=== Passage for review ===
Start of Block
CBG-5357: removal of fast fail retry by default by gregns1 · Pull Request #8308 · couchbase/sync_gateway

gregns1 · 2026-05-28T11:00:32Z

Make best effort retry default for bucket readiness and index lookups
Adds config option to make it fast fail
Parameterise relevant tests

Pre-review checklist

Removed debug logging (fmt.Print, log.Print, ...)
Logging sensitive data? Make sure it's tagged (e.g. base.UD(docID), base.MD(dbName))
Updated relevant information in the API specifications (such as endpoint descriptions, schemas, ...) in docs/api

Dependencies (if applicable)

Link upstream PRs
Update Go module dependencies when merged

Integration Tests

https://jenkins.sgwdev.com/job/SyncGatewayIntegration/704/

github-actions · 2026-05-28T11:00:44Z

Redocly previews

Copilot

Pull request overview

Adjusts Sync Gateway’s GoCB retry behavior so readiness checks and index lookups no longer use fail-fast retry by default, with an unsupported.use_gocb_fast_fail_retry switch to re-enable fail-fast behavior when desired.

Changes:

Introduces unsupported.use_gocb_fast_fail_retry (config + flag + OpenAPI) and threads it through bootstrap/per-db connections.
End of Block
=== Supplied information ===
Start of Block
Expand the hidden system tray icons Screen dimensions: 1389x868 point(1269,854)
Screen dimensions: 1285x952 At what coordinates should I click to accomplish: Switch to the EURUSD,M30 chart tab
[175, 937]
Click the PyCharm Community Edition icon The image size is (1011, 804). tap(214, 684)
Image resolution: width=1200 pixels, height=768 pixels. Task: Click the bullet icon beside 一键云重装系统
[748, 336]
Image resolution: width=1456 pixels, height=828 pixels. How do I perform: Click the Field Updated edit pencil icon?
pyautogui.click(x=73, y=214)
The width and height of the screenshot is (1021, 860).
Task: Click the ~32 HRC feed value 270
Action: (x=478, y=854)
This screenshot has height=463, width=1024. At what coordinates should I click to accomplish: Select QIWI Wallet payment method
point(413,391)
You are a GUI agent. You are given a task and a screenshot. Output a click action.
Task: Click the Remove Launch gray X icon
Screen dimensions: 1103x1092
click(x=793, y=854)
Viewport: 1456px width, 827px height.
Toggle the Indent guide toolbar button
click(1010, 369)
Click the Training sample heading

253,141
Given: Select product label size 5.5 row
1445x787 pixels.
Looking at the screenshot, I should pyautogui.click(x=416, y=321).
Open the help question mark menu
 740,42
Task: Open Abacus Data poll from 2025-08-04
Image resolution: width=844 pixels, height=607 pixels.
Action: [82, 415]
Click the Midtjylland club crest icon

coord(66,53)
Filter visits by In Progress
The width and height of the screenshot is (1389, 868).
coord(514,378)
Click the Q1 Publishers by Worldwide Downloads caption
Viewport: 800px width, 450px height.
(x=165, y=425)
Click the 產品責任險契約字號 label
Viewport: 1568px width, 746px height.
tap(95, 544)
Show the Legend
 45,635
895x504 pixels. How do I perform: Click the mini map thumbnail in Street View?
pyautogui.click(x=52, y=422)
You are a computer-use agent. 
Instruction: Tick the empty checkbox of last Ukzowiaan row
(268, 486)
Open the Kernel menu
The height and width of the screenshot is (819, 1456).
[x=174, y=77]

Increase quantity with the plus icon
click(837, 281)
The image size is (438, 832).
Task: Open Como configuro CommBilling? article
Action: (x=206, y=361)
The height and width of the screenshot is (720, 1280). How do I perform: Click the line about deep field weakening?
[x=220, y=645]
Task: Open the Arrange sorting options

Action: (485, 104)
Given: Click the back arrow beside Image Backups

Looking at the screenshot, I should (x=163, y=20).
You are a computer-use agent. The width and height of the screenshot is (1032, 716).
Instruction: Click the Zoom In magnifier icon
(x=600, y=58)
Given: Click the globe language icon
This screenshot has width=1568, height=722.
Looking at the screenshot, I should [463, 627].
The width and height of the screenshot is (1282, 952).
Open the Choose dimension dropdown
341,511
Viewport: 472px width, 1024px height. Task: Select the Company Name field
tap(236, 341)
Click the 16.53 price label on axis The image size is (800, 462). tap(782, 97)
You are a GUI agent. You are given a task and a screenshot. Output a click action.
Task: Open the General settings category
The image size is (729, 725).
End of Block
=== Task set ===
**1)** From the Sync Gateway pull request, reproduce the text between "github-actions · 2026-05-28T11:00:44Z" and "behavior when desired.", inclusive, without changing anything.
**2)** In the Sync Gateway pull request, what config option re-enables fail-fast retry behavior?
**3)** List every item in the pre-review checklist of the Sync Gateway pull request.

=== Solution list ===
**1)**
github-actions · 2026-05-28T11:00:44Z

Redocly previews

Copilot

Pull request overview

Adjusts Sync Gateway’s GoCB retry behavior so readiness checks and index lookups no longer use fail-fast retry by default, with an unsupported.use_gocb_fast_fail_retry switch to re-enable fail-fast behavior when desired.

**2)** unsupported.use_gocb_fast_fail_retry

**3)**
- Removed debug logging (fmt.Print, log.Print, ...)
- Logging sensitive data? Make sure it's tagged (e.g. base.UD(docID), base.MD(dbName))
- Updated relevant information in the API specifications (such as endpoint descriptions, schemas, ...) in docs/api